Although the five central trade unions had given the strike call to mainly voice their opposition to the proposed second dose of divestment of a part of the Centre’s holdings in CIL, they agreed to defer their strike programme till mid-December. But they did so only after extracting promises from the CIL management on a few crucial issues. Indications are that the unions are now reconciled to the 5 per cent divestment.

The ‘takeaways’ include giving employment to the dependent sons of female-workers opting for voluntary retirement. This matter was pending for ten years.

“The management agreed in principle to the proposal. It will now have to be operationalised through a scheme,’’ a senior executive said.

CIL has also agreed to give post-retirement medical benefits to workers and their spouses at certain designated medical facilities against the present practice of extending this benefit only in CIL hospitals.

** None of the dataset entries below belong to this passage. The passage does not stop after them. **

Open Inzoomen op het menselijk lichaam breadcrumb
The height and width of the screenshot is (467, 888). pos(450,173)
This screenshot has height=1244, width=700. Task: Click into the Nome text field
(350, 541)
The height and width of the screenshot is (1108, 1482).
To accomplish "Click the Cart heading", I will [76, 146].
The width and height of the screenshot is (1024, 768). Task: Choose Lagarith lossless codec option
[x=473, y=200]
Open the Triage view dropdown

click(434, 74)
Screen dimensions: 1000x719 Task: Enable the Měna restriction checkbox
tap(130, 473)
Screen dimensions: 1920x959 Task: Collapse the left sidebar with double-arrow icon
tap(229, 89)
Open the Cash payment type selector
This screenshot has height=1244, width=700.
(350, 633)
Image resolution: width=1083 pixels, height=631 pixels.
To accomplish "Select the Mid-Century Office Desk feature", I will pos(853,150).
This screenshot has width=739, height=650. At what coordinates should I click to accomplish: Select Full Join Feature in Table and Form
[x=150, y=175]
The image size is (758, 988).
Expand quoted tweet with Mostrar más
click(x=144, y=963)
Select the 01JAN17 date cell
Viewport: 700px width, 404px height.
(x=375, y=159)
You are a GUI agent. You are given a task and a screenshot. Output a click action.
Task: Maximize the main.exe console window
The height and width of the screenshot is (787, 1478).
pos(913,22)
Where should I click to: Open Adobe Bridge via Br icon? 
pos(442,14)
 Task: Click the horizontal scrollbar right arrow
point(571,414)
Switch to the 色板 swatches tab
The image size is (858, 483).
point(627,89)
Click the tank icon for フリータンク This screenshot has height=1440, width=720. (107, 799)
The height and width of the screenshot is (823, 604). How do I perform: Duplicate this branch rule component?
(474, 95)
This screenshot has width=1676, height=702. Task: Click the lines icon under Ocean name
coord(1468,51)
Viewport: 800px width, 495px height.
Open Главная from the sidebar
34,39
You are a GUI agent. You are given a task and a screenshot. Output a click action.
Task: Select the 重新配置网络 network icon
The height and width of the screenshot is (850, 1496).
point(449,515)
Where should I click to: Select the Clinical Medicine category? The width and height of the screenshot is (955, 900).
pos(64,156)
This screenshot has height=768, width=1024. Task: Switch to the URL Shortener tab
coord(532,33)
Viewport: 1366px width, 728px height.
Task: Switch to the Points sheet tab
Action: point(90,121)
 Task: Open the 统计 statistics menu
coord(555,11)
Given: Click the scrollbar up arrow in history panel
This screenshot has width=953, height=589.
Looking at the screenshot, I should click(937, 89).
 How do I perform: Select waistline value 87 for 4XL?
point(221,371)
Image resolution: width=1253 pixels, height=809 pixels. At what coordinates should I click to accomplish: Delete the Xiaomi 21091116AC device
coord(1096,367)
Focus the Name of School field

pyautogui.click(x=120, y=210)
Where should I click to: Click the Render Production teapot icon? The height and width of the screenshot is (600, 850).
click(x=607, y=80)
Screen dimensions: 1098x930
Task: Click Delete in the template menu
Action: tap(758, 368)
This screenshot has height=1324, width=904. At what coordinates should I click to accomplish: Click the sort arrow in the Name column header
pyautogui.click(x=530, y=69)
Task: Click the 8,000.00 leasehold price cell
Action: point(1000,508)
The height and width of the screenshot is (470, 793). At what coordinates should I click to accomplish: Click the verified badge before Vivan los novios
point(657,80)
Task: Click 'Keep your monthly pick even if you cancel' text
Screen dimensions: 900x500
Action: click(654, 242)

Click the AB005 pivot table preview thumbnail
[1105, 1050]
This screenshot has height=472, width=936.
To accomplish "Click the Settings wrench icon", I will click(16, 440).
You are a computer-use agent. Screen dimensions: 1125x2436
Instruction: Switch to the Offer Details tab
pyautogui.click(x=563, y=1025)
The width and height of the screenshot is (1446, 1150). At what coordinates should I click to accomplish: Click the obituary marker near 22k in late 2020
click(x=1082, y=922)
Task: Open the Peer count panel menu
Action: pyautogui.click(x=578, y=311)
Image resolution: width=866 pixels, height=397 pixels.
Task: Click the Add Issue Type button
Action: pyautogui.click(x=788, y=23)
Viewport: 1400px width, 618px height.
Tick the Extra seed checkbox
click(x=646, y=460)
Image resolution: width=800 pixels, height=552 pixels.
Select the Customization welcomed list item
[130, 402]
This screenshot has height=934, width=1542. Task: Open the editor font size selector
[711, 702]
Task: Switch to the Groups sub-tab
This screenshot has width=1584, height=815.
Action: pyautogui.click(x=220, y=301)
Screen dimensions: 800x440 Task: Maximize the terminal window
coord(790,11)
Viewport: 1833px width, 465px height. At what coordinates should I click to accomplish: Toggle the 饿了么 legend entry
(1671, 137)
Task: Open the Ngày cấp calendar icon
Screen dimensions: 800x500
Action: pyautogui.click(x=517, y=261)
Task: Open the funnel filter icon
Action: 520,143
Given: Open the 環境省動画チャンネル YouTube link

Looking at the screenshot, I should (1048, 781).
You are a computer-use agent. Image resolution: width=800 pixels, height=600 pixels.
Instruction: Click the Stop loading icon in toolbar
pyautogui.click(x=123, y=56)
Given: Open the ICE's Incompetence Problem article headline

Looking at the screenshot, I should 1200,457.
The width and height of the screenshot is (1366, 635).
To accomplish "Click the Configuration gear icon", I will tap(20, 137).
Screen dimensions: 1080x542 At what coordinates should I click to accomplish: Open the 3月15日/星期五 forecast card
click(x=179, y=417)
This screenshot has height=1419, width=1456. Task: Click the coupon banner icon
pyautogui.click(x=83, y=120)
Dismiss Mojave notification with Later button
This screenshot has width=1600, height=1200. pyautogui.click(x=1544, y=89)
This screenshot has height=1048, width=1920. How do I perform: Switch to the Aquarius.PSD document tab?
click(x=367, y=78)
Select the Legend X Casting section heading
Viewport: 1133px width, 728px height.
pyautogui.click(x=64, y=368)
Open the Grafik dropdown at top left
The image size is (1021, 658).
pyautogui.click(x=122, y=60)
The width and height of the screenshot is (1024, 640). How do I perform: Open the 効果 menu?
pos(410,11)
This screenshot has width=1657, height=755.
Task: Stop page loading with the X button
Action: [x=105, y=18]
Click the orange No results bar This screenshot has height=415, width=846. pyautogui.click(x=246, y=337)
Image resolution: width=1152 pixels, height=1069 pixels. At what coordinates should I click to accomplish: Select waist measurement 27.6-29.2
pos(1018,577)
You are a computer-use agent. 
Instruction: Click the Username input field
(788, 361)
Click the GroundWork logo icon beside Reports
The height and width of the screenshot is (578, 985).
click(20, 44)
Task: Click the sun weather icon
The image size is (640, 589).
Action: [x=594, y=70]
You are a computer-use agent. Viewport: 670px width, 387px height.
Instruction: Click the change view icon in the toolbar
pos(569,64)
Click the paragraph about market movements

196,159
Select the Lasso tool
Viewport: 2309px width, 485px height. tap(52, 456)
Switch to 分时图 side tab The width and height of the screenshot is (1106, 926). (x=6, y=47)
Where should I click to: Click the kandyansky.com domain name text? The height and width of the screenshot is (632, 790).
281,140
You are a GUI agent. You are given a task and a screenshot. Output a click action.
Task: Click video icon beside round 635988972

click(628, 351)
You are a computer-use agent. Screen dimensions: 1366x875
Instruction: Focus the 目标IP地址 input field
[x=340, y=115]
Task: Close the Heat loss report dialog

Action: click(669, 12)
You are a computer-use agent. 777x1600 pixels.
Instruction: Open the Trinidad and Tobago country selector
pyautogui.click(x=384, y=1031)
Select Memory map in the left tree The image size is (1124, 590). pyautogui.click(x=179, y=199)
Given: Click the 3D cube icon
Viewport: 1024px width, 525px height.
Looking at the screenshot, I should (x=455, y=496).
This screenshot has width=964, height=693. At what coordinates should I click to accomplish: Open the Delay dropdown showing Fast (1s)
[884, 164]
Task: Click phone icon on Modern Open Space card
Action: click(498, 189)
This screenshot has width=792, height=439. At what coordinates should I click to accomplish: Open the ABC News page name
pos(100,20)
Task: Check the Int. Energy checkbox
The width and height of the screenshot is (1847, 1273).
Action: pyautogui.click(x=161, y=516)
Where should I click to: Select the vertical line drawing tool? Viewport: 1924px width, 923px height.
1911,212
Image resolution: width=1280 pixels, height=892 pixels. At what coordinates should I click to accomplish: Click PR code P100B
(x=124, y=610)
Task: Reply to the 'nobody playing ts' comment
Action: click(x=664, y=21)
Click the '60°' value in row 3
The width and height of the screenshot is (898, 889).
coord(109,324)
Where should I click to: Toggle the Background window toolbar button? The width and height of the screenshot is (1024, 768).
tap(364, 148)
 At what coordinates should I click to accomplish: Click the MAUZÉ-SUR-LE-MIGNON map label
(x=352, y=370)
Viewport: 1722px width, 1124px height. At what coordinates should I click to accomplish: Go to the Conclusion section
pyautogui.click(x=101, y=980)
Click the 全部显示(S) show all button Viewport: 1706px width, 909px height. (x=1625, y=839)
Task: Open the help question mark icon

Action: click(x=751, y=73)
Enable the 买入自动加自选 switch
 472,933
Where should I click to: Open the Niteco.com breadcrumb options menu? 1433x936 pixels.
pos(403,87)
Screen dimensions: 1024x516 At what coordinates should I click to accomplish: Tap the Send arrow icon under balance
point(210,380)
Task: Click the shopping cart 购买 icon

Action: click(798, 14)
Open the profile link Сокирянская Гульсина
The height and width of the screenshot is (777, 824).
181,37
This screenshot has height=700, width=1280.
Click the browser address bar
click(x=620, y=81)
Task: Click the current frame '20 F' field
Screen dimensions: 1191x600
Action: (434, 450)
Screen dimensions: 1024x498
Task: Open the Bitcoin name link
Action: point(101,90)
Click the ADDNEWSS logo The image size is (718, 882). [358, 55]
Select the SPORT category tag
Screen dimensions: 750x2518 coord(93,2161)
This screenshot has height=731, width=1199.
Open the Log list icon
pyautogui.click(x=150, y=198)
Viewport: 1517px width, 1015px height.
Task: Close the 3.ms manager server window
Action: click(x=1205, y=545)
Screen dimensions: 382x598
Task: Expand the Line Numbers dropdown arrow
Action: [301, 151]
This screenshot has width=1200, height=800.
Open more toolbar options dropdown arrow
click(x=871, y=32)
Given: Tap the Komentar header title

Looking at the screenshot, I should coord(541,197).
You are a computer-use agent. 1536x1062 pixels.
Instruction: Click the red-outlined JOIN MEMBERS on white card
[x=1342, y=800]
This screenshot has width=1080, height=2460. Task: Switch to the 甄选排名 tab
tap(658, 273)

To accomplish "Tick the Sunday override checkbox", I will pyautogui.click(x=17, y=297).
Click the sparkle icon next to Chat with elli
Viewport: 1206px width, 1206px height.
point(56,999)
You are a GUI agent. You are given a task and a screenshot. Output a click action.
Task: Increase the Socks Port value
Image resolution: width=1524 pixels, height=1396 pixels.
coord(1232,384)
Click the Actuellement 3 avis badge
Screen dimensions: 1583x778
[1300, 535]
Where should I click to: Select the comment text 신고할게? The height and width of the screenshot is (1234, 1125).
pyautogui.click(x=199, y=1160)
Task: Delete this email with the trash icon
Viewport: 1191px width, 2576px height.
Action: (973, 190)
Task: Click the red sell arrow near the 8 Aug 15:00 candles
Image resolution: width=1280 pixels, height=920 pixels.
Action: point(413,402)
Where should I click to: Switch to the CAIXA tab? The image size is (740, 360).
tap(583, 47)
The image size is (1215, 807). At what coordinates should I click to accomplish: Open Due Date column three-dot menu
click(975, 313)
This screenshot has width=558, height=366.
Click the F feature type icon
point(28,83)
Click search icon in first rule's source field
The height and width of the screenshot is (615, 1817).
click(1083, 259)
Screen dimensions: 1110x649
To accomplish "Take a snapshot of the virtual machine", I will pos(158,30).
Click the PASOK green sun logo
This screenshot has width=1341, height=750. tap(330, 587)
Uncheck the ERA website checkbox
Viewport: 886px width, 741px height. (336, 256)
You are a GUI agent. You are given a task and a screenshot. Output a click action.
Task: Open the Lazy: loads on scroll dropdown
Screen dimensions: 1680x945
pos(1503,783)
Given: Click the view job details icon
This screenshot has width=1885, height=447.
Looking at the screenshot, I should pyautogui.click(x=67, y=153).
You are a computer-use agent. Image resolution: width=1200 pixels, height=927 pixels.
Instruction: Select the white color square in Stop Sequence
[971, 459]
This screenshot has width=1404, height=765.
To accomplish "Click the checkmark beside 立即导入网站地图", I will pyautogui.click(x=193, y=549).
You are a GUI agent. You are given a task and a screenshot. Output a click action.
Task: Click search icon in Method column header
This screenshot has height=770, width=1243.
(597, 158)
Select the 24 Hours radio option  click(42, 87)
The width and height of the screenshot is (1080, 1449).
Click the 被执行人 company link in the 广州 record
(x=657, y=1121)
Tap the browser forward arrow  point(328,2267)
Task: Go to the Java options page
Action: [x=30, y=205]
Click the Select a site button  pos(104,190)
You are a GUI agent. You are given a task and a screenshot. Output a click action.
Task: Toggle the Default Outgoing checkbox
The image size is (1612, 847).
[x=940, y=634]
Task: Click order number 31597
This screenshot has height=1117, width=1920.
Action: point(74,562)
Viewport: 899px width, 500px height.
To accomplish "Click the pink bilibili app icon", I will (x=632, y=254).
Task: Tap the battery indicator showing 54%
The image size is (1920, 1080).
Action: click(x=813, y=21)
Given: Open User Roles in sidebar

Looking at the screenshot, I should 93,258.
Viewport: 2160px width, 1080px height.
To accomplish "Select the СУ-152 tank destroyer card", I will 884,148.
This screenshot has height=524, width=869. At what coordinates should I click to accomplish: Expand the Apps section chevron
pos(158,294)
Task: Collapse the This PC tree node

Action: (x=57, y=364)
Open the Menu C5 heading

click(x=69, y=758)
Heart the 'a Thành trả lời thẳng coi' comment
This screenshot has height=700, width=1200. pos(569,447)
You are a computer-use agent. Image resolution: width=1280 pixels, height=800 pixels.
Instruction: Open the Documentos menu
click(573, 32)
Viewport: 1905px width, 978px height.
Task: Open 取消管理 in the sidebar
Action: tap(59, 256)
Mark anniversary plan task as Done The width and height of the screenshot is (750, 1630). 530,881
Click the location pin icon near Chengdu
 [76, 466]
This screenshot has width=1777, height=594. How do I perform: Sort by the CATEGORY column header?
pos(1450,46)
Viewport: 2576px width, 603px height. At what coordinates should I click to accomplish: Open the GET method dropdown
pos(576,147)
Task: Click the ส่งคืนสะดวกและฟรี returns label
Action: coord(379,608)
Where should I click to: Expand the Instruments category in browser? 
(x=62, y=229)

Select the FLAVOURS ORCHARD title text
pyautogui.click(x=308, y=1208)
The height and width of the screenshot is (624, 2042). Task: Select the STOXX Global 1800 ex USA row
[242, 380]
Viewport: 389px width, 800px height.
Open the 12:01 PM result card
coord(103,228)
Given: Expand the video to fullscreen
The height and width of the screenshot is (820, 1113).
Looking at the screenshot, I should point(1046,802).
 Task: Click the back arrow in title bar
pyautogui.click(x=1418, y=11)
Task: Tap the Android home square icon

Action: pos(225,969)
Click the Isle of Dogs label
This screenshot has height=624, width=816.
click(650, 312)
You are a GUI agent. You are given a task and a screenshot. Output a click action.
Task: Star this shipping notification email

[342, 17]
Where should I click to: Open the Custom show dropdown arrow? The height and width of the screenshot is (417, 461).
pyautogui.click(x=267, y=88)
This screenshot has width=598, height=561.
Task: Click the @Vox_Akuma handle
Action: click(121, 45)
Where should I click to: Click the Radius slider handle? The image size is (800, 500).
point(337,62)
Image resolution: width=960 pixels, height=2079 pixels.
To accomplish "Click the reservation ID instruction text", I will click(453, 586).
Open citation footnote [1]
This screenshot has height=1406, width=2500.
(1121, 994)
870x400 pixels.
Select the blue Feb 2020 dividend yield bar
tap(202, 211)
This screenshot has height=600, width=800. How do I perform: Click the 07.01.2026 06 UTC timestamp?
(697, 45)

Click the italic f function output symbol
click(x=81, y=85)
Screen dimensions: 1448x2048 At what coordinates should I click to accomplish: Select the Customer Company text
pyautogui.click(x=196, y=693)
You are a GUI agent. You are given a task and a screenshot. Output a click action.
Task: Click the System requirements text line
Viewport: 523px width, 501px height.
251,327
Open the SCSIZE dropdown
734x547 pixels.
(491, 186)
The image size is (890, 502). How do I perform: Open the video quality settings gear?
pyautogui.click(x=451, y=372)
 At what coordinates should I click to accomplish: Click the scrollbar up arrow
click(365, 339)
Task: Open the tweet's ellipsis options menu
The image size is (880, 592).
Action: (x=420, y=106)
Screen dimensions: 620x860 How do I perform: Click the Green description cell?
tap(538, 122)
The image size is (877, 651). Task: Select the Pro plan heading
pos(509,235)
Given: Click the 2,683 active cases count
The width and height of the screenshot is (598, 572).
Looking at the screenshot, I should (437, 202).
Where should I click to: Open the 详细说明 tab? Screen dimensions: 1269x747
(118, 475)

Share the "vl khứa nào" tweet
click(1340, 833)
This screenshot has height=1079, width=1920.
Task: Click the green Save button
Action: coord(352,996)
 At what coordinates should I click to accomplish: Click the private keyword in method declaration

“Our opposition to stake sale and proposed restructuring is still there. But we are aware of the economic situation of the country, and, hence, we are deferring the strike,” S. Q. Zama, secretary-general of the Indian National Mineworkers Federation (affiliated to INTUC), said. “We do not want to spoil the investors’ mood at this moment,” he added. The government had initially proposed a 10 per cent disinvestment in CIL, but later halved it.